▶ _Task brief_:
Where does the word "height" appear in the data? Copy every line that holds it.

▶ _Listed entries_:
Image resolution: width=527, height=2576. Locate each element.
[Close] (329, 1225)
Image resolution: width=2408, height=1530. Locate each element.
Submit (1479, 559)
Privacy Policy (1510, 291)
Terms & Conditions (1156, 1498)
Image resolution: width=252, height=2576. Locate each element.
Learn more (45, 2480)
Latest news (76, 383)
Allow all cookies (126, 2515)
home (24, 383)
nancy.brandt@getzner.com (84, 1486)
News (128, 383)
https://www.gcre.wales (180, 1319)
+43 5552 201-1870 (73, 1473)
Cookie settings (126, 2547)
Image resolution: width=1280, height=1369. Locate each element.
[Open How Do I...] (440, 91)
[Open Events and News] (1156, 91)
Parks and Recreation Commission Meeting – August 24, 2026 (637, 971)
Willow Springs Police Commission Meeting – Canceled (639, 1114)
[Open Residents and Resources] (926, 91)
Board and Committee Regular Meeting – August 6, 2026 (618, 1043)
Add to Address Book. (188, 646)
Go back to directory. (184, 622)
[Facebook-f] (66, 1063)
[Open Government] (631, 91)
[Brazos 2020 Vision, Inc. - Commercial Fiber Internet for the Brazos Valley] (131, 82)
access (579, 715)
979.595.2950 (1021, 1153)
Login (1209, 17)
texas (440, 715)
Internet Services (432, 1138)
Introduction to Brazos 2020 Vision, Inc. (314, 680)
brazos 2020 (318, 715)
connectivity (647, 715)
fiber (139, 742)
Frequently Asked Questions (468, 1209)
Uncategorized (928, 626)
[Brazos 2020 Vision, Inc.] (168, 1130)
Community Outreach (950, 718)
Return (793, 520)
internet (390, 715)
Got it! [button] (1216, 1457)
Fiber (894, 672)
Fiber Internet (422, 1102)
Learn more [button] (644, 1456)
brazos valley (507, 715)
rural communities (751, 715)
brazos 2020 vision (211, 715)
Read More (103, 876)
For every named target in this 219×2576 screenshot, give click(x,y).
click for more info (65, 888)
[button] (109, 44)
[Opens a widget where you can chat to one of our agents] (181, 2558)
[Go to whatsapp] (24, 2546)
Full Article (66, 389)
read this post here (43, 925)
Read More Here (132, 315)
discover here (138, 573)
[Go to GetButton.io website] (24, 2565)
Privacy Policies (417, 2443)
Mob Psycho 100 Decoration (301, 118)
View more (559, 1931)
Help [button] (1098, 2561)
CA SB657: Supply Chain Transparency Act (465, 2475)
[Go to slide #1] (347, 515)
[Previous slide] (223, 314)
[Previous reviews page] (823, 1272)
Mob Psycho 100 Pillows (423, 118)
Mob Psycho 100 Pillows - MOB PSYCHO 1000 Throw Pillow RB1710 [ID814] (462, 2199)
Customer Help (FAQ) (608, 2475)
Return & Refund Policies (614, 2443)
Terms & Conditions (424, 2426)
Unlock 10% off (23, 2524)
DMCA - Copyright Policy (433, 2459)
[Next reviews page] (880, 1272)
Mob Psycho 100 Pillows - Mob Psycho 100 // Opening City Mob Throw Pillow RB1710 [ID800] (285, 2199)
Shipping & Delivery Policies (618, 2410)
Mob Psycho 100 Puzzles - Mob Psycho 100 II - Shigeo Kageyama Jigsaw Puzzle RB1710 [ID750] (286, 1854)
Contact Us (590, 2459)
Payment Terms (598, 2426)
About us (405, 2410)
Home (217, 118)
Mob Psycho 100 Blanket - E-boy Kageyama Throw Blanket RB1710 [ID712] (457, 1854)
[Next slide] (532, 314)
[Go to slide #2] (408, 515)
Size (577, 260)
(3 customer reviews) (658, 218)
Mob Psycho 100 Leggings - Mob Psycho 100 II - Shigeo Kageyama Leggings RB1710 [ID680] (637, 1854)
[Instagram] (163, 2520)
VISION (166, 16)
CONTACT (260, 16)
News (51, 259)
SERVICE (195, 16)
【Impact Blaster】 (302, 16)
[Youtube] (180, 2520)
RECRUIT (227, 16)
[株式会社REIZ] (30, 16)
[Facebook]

▶ _Solution to this problem_:
Image resolution: width=527, height=2576. Locate each element.
Image resolution: width=2408, height=1530. Locate each element.
Image resolution: width=252, height=2576. Locate each element.
Image resolution: width=1280, height=1369. Locate each element.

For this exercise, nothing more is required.